Does a set exist containing the elements shared between two sets? How might we construct such a set?

Let $A$ and $B$ denote sets. Consider the set $\Set{x \in A}{x \in B}$. This set exists by the principle of specification (see Set Specification). Moreover $(y \in \Set{x \in A}{x \in B}) \iff (y \in A \land y \in B)$. In other words, $\Set{x \in A}{x \in B}$ contains all the elements of $A$ that are also elements of $B$.

We can also consider $\Set{x \in B}{x \in A}$,
in which we have swapped the positions of $A$
and $B$.
Similarly, the set exists by the principle of
specification (see Set Specification) and again $y \in \Set{x \in B}{x \in A}
\iff (y \in B \land y \in B)$.
Of course, $y \in A \land y \in B$ means the
same as^{1}
$y \in B \land y \in A$ and so by the
principle of extension (see Set Equality)

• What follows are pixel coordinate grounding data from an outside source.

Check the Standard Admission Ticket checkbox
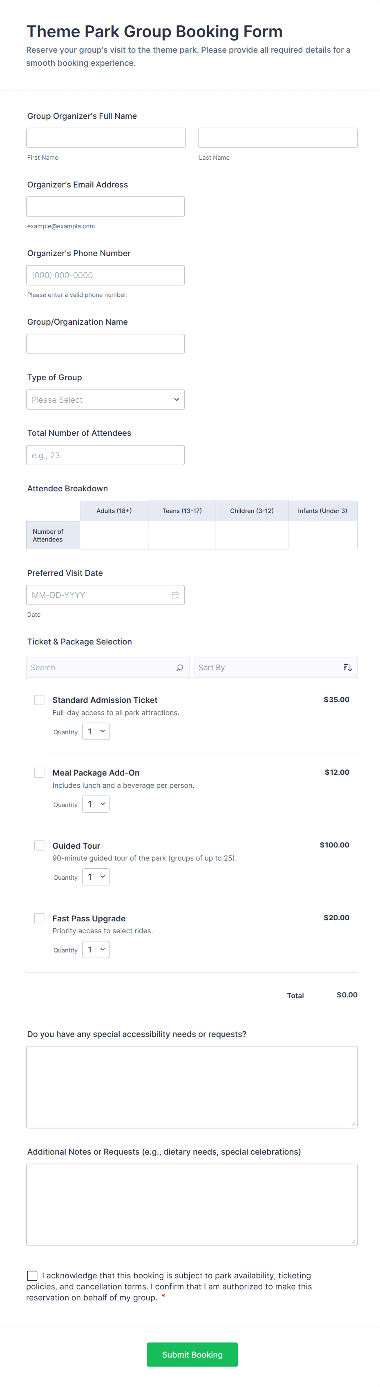380x1387 pixels. tap(39, 700)
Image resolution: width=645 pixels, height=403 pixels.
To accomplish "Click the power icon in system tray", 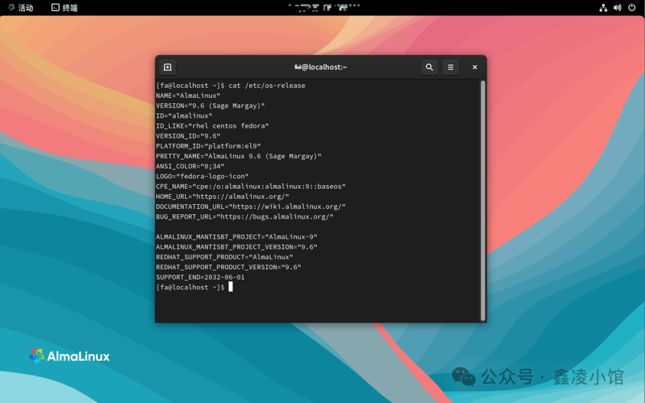I will (x=632, y=8).
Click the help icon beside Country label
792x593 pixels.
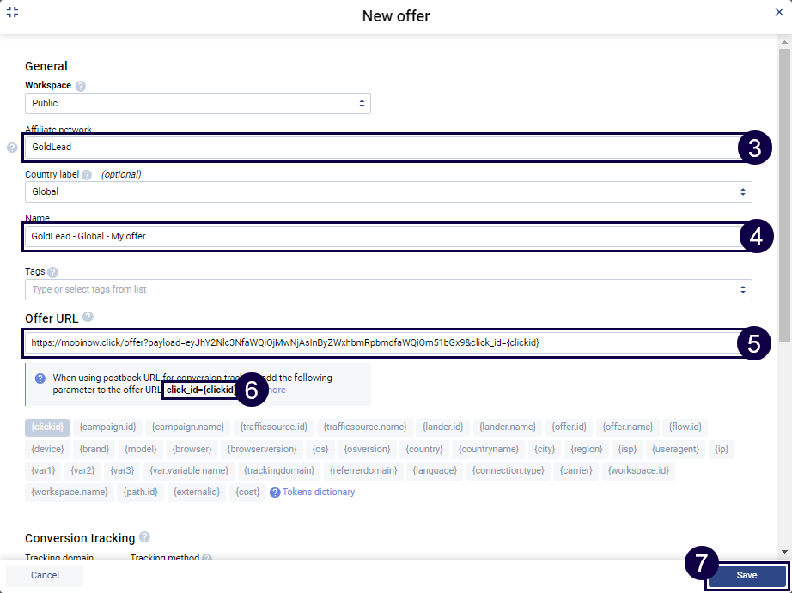tap(87, 174)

\[ \Set{x \in A}{x \in B} = \Set{x \in B}{x \in A}. \]

We call this set the pair intersection of the set denoted by $A$ with the set denoted by $B$.We denote the intersection fo the set denoted by $A$ with the set denoted by $B$ by $A \cap B$. We read this notation aloud as “A intersect B”.

All the following results are immediate.^{2}

$A \cap \varnothing = \varnothing$

$A \cap B = B \cap A$

$(A \cap B) \cap C = A \cap (B \cap C)$

$A \cap A = A$

$(A \subset B) \iff (A \cap B = A)$.